I have been in the same job for a long time, I earn very little, I have no savings and don't feel like I have any career prospects.
I have a 5 year old son who I love dearly, but parenthood has not been what I imagined it would be. My son is rude, enjoys winding me up and I get absolutely no pleasure from being his mother. He is such a handful -he never listens, he will only do what he wants to do whenever he wants to do it. He wasn't always like this but now I don't see how he will grow out of some of the behaviours he has developed, probably due to my terrible parenting.
I lost a baby earlier this year in fairly traumatic circumstances, and I'm pregnant again. I feel like I cannot cope with another child because I cannot cope with my son...which feels weird to write and feel as we have been trying for another child for years. Now I'm pregnant again I am really thinking about having a termination. My 5 year old is so out of control and I am a terrible parent.
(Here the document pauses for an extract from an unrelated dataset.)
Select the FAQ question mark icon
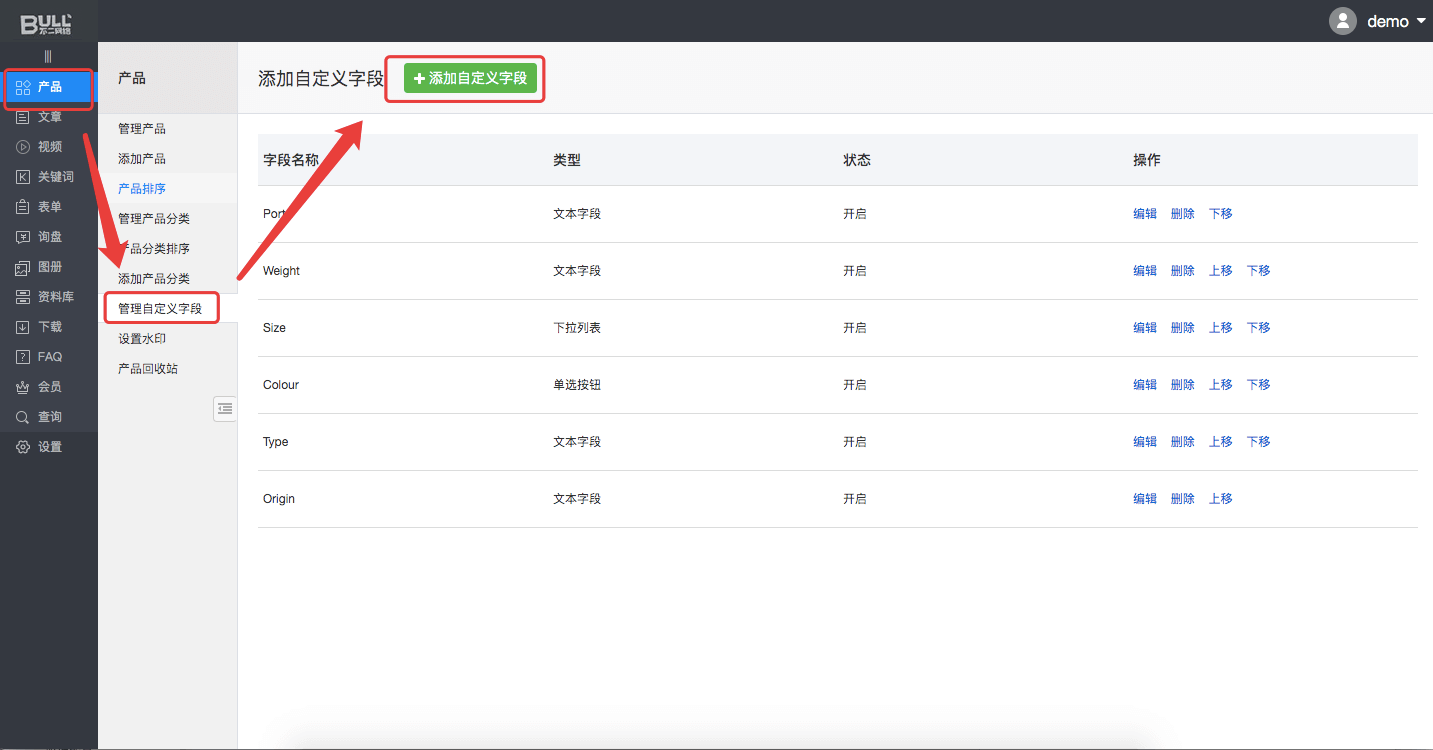 pyautogui.click(x=23, y=357)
I thought a big family was my dream but the idea of having another child feels absolutely terrifying.
I feel like the best thing for everyone, including my son, would be for me to die. I have tried reaching out to a few places to get some support but it's not forthcoming and I don't know how I can carry on like this. My partner is kind of supportive but is very lost in an intense job and doesn't really know how to support me when I am feeling this low.
I don't really know what I want to achieve by posting this.